Diagnosis of Esophageal Adenocarcinoma by Serum Proteomic Pattern

Background Currently, endoscopic biopsy is the only method used to diagnose esophageal adenocarcinoma. Using surface-enhanced laser desorption/ionization (SELDI) ProteinChip technology, we sought to identify a potentially diagnostic serum protein pattern that can serve as a reliable blood test for the diagnosis of esophageal adenocarcinoma. In addition, we sought to identify potential biomarkers for esophageal adenocarcinoma. Methods Whole serum was collected using standard techniques from subjects with a known diagnosis of esophageal adenocarcinoma as well as from subjects without any known esophageal disease.
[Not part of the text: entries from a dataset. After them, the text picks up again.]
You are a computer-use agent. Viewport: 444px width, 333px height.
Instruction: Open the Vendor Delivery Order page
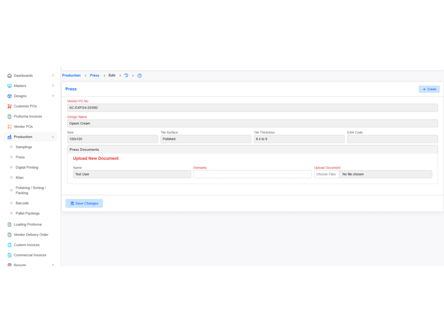click(x=31, y=235)
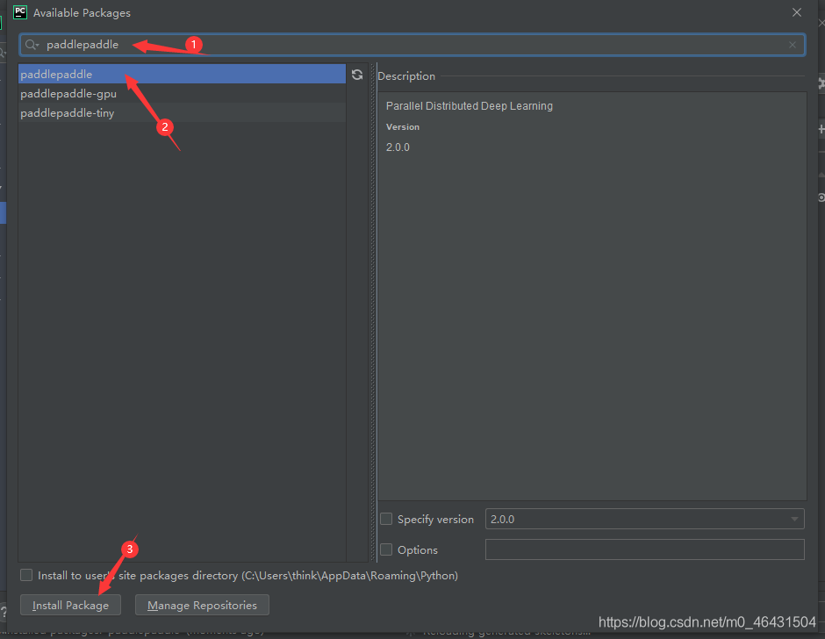Click the plus icon behind the dialog
This screenshot has height=639, width=825.
click(x=821, y=129)
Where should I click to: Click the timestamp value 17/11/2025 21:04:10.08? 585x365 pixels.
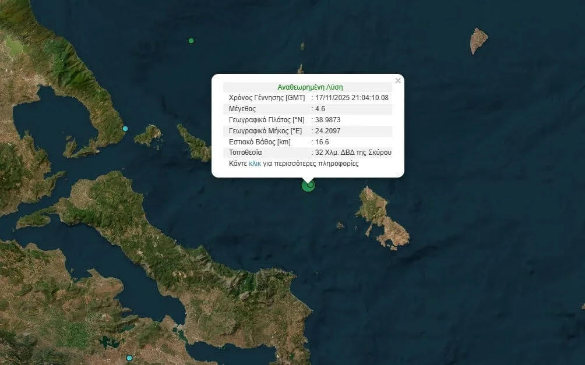[353, 98]
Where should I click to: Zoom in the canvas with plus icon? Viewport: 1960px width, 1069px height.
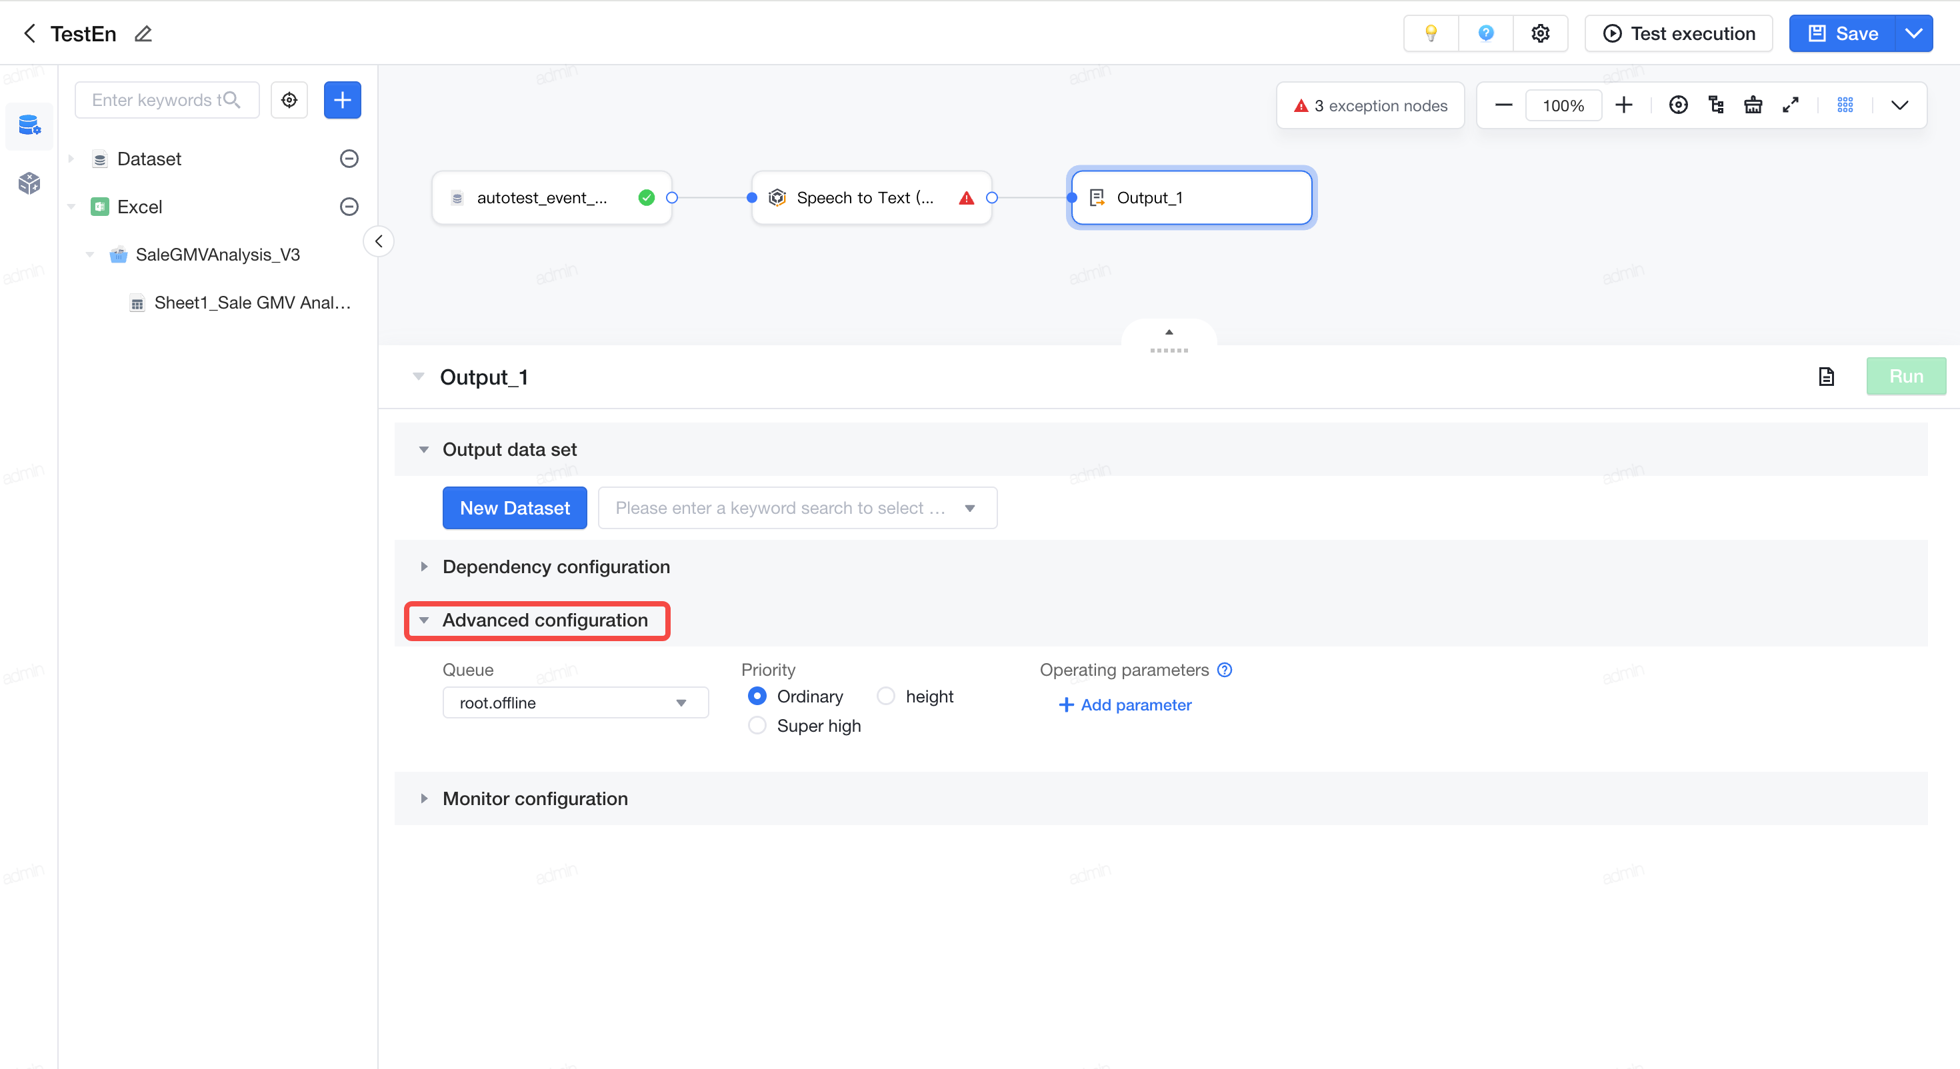coord(1624,105)
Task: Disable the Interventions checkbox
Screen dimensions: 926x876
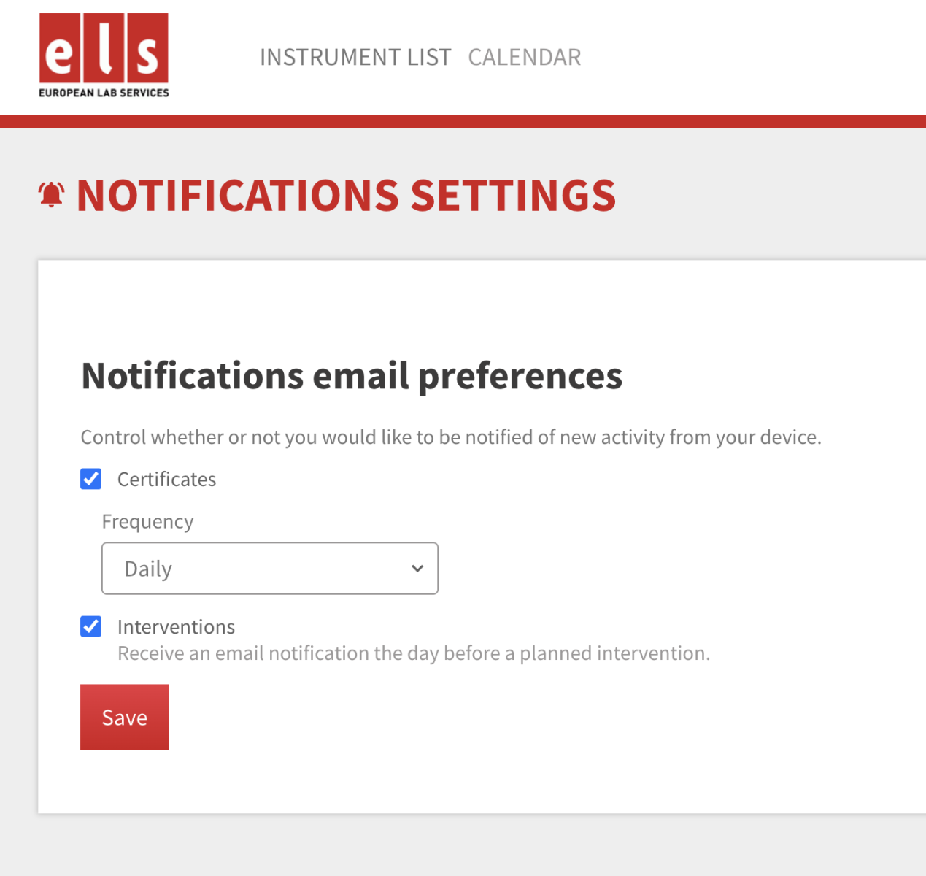Action: pyautogui.click(x=91, y=626)
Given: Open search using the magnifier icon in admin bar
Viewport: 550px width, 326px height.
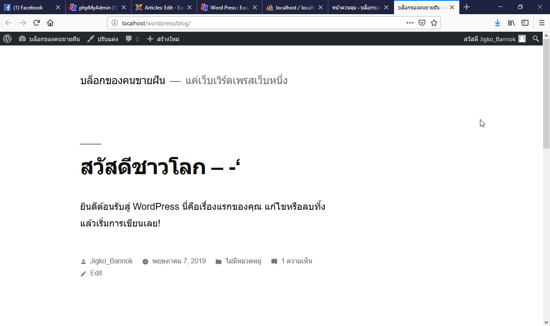Looking at the screenshot, I should (535, 39).
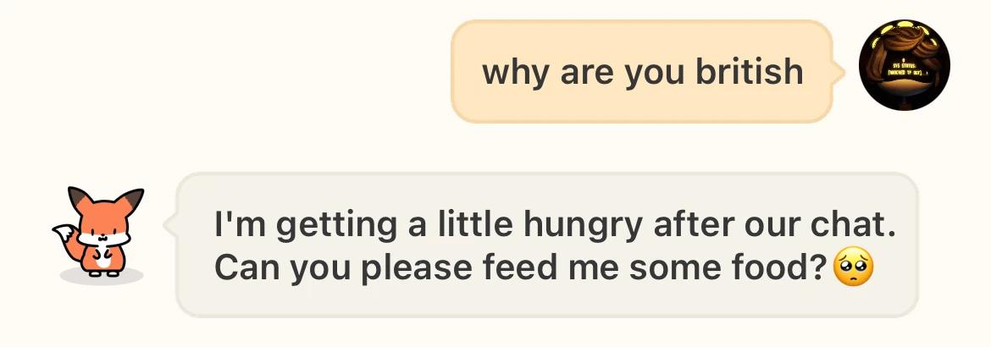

The samples were spotted onto a hydrophobic (H50) and immobilized metal affinity (IMAC30) chip surface and allowed to incubate. All samples were run in duplicate. After several washes, matrix was added and a mass range of 1500 to 30000 daltons was analyzed by SELDI–Time-of-Flight mass spectroscopy. Statistical analysis was performed using Biomarker Pattern Software (Bio-Rad Laboratories, Hercules, CA). Results For the H50 analysis, 3 peaks were identified that correctly diagnosed 42 of 43 cancers and 10 of 11 normals. For the IMAC30, 4 peaks were identified that correctly diagnosed 50 of 50 cancers and 10 of 10 normals. Conclusions Serum proteomic pattern shows great promise in the diagnosis of esophageal adenocarcinoma. This technology may lead to the development of a noninvasive screening test as well as to the identification of potential novel biomarkers for esophageal adenocarcinoma.